James R. Otteson of the Manhattan Institute begins his article “An Audacious Promise: The Moral Case for Capitalism” with a shameless distortion of a quote from President Obama:
“The market will take care of everything,” they tell us…. But here’s the problem: it doesn’t work. It has never worked. It didn’t work when it was tried in the decade before the Great Depression. It’s not what led to the incredible postwar booms of the ’50s and ’60s. And it didn’t work when we tried it during the last decade. I mean, understand, it’s not as if we haven’t tried this theory.
—President Barack Obama, Osawatomie, Kansas, December 6, 2011
Clearly, Otteson wants you to think Obama attacked capitalism and the free market, but, of course, Obama did not. Here’s what Otteson elided between “they tell us” and “But here’s the problem”:
If we just cut more regulations and cut more taxes — especially for the wealthy — our economy will grow stronger. Sure, they say, there will be winners and losers. But if the winners do really well, then jobs and prosperity will eventually trickle down to everybody else. And, they argue, even if prosperity doesn’t trickle down, well, that’s the price of liberty. Now, it’s a simple theory. And we have to admit, it’s one that speaks to our rugged individualism and our healthy skepticism of too much government. That’s in America’s DNA. And that theory fits well on a bumper sticker.
In fact, Obama’s words make clear that he was criticizing Reaganite supply-side economics, which, as a professor of philosophy (Chair of the department at Yeshiva University, according to his bio!) should know, is not identical with “capitalism.” As a professor of economics, Otteson should also know that, at the very least, Obama’s case against trickle-down has some strong evidence to back him up. It should occur to anyone arguing in favor of supply-side to pause for a second and compare 30 years of predominating Reaganism with 30 years of Rooseveltian-Keynesian economics to consider which was more successful at resource distribution and scarcity management in the long run. I wouldn’t want to be on the Reaganist side of that debate if I wanted an easy win.
But learned professor Otteson does not take up the Reaganist mantle in his article. He decides, instead, to take the easier route and fight the great strawman, Obama the anti-capitalist. And he does an awful job at that anyway, repeating tired old canards about capitalism succeeding and socialism failing everywhere they’ve been tried, equating Adam Smith’s capitalism with Milton Friedman’s and, presumably, Mitt Romney’s and Paul Ryan’s, and thinking average wealth, in this age of greater and greater inequality, is a reliable sign of typical well-being.

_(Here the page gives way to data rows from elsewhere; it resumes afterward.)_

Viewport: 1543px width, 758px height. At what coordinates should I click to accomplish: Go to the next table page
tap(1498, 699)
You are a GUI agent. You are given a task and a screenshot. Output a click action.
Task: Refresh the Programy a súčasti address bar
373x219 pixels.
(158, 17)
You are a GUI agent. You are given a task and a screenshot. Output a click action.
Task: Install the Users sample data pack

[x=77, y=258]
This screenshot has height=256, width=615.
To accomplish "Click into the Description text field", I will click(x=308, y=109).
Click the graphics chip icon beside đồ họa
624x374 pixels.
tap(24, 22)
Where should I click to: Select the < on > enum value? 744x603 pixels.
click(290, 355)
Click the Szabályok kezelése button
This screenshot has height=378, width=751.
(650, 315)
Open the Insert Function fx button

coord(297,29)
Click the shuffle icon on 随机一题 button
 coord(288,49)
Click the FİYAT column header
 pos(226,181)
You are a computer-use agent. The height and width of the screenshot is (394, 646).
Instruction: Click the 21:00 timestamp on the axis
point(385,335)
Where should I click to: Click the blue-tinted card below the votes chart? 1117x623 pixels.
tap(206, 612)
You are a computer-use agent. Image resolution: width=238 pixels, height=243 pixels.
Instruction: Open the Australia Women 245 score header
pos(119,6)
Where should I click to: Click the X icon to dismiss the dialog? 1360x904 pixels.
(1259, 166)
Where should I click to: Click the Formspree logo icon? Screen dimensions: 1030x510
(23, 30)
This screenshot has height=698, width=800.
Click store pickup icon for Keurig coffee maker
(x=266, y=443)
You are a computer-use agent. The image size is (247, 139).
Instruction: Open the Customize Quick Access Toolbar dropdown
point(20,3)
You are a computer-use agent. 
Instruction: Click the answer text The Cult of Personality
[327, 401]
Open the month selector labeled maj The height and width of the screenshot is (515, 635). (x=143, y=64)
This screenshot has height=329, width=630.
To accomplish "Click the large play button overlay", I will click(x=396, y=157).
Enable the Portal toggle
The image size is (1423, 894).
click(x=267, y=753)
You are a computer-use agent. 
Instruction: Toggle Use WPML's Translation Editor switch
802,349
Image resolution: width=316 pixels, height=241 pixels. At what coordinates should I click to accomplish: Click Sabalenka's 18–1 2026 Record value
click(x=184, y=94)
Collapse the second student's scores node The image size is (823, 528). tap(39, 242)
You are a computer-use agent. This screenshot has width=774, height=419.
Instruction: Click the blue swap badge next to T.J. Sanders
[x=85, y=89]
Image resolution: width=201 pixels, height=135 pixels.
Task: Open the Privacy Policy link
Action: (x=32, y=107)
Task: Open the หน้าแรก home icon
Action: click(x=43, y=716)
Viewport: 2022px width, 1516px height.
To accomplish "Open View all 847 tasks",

Lord knows, I don’t think Obama is the very best we could hope for as president in this abominable age. His words, he has amply shown, are not to be taken as gospel truth about what’s in his heart and mind. But he clearly did not say what the Otteson claimed he said, and I don’t think Otteson should be given a pass practicing the kind of cheap, low distortion no competent professor would allow a student to get away with.